Sunday, September 12, 2010

Value Added

Value added assessment is the in-vogue expression for the latest in assessing students, teachers, and schools. It asks the question, "If you can't measure the value that has been added by the teacher or school, then how can you expect to improve or reform education?" But this is a dangerous route for the education establishment to take, because once value is measured both the bad and good news is difficult to act on. Management practices, vested interests, and just plain bad ideas all converge to shoot the messenger. Much better to ignore value added and build an assessment system that makes reform impossible but creates a fiction that it is being attempted. Hello, state assessment!
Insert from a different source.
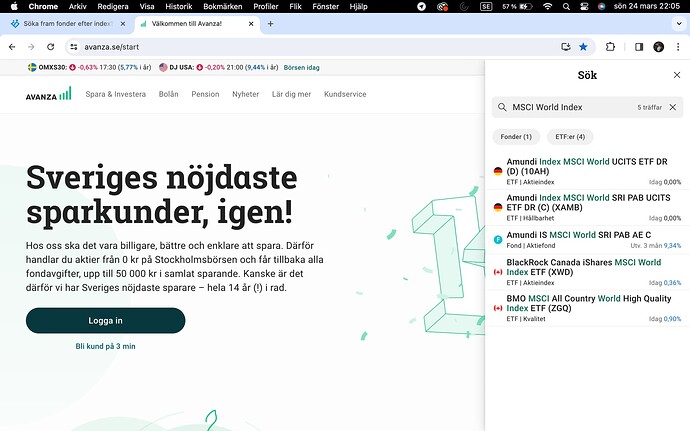The height and width of the screenshot is (431, 690).
Task: Open the Chrome profile avatar
Action: click(x=658, y=46)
Most parents know how to add value to the education of their own children. By interacting positively with their children, parents can immediately measure the desired effects. When reform is impossible, the only clear alternative for the parent is to take the child out of the system. Only that will protect the children and ultimately result in true reform--bringing down the system by taking away what it needs to function--children.
But parents are struggling in an economic environment where they have to provide for their families and that usually means they must leave their children with someone else while they go off to work. When it is strangers or even worse, a dysfunctional system run by strangers, what is a parent to do?
For the lucky parents, the answer is grandparents. Grandparents who are healthy, motivated, and understand how critically important their role can be in helping to educate their grandchildren while parents are away at work. And once this vocation is undertaken, what rewards!

1 comments:

  1. Lucky grandparents, lucky grandkids. These days, most grandparents have to still be working while their grandchildren are little.